S100A9 up-regulated by IFNGR signaling blockade functions as a novel GvHD suppressor without compromising GvL in mice.

Allogeneic hematopoietic stem cell transplantation (allo-HSCT) is a curative treatment for both malignant and nonmalignant hematologic disorders. However, graft-versus-host disease (GvHD) and malignant relapse limit its therapeutic success. We previously demonstrated that blockade of interferon-gamma receptor (IFNGR) signaling in donor T cells resulted in a reduction of GvHD while preserving graft-versus-leukemia (GvL) effects. Nonetheless, the underlying molecular mechanisms remain inconclusive. In this study, we find that S100A9 is a novel GvHD suppressor upregulated when IFNGR is blocked in T cells.
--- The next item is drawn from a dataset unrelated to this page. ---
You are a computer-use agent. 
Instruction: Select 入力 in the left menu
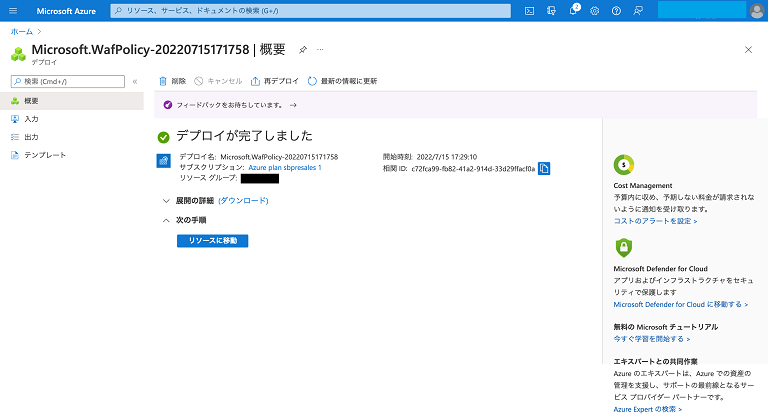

Both Ifngr1-/- and S100a9-overexpressing T cells significantly reduce GvHD without compromising GvL, altering donor T cell trafficking to GvHD target organs in our mouse model of allo-HSCT. In addition, in vivo administration of recombinant murine S100A9 proteins prolongs the overall survival of recipient mice. Furthermore, in vivo administration of anti-human IFNGRα neutralizing antibody (αhGR-Nab) significantly upregulates the expression of S100A9 in human T cells and improves GvHD in our mouse model of xenogeneic human PBMC transplantation. Consistent with S100a9-overexpressing T cells in our allo-HSCT model, αhGR-Nab also reduces human T cell trafficking to GvHD target organs. Taken together, S100A9, a downstream molecule suppressed by IFNGR signaling, functions as a novel GvHD suppressor without compromising GvL.